To illustrate the utility of the method we computed weighted LD surfaces for Mexican and Columbian samples from the 1000 Genomes consortium previously analyzed for similar purposes by [25]. For the Mexican samples, [25] found a small but consistent amount of African ancestry, which appeared in the population 15 generations ago, with continuing contributions from European and Native American populations since that date, but no African migration. In fitting a two-pulse model to the Mexican weighted LD surface (Figure 6), we estimated that the two pulses occurred 12.3 ± 3.3 and 9.9± 2.7 generations ago. These confidence intervals overlap, and so we cannot reject a one-pulse admixture history. This is not quite consistent with the constant migration model that [25] found, but as we have seen from simulations, it is hard to distinguish a constant migration model from a one-pulse model when the duration of the migration is short.

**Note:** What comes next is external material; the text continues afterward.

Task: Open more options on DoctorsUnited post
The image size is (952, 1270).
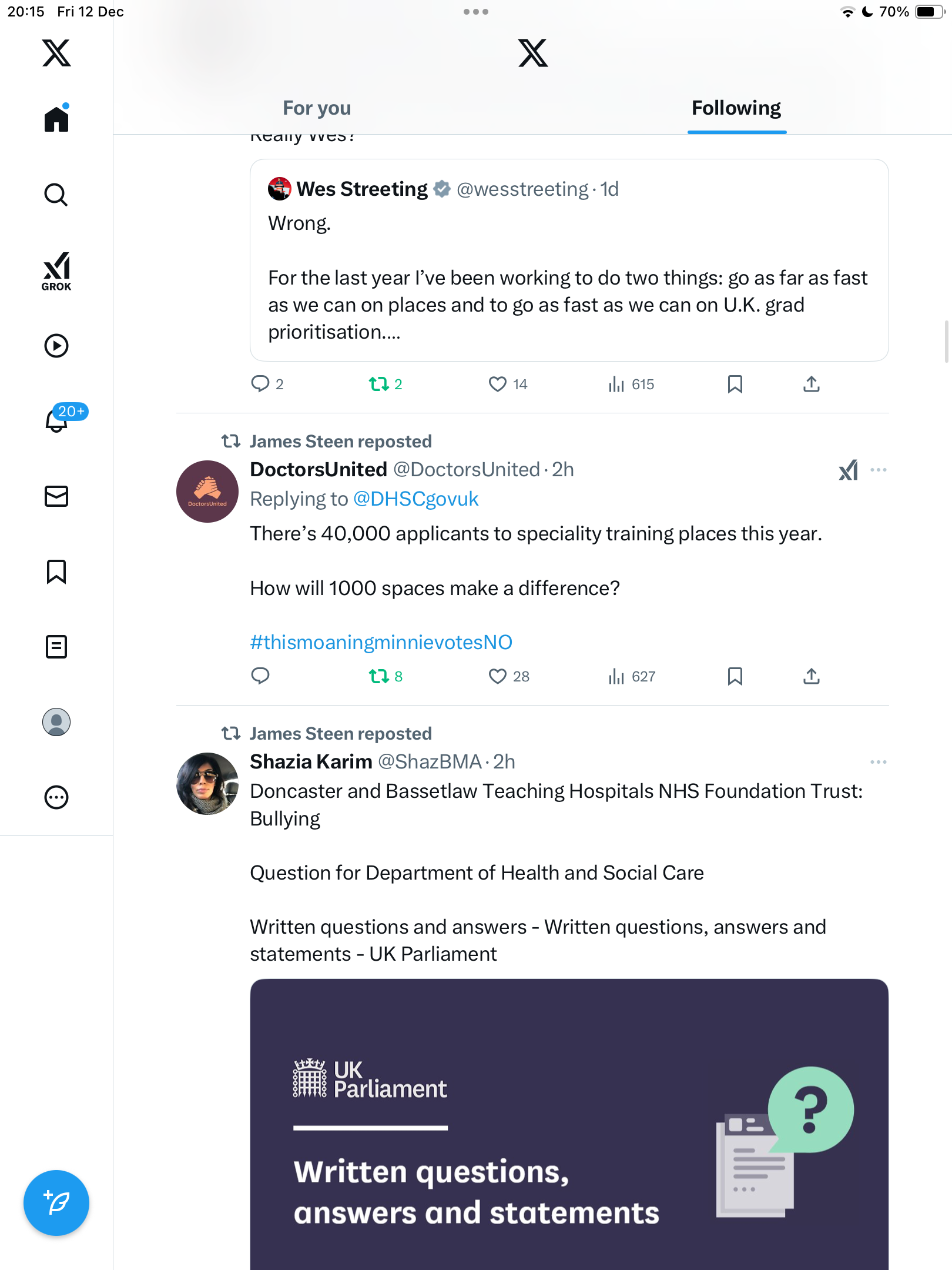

The weighted LD surface for the Columbia samples is shown in Figure 7. From this, we estimated two pulses of non-Yoruba migration at 11.8 ± 1.2 and 2.64 ± 0.08 generations before the present. [25] also inferred two pulses of admixture, corresponding to 3 and 9 generations ago. The weighted LD surface of the Colombian samples has contours which are strongly concave up, in contrast to those of the Mexican samples.

## Discussion

The method presented here is an extension of previously published methods for using weighted two-locus LD to estimate admixture times. The new method uses more information in the data because it compares triples of SNPs instead of pairs. This gives the method the ability to infer admixture histories more complex than a one-pulse model. However, this comes at the price of greater estimation variances. ALDER and ROLLOFF make estimates from just tens of samples, while our method requires hundreds of samples. Part of this difference can be attributed to the fact that ALDER and ROLLOFF make inferences over a smaller class of models, but the main reason arises from the fact that the two-locus methods are estimating second moments of the data, while we are estimating third moments. The variance of these estimates are both inversely proportional to the sample size, but the constants for estimating third moments are larger. As data becomes more readily available, this disadvantage should disappear.

We also notice that the theory developed in this paper might be useful for other purposes than estimating admixture times. In particular, it can be used to test hypotheses regarding the spatial distribution of introgressed fragments in the genome, without relying on particular inferences of admixture tracts. It can also naturally be extended to include selection, opening up the possibility for model-based tests of selection acting on the distribution of admixture tracts.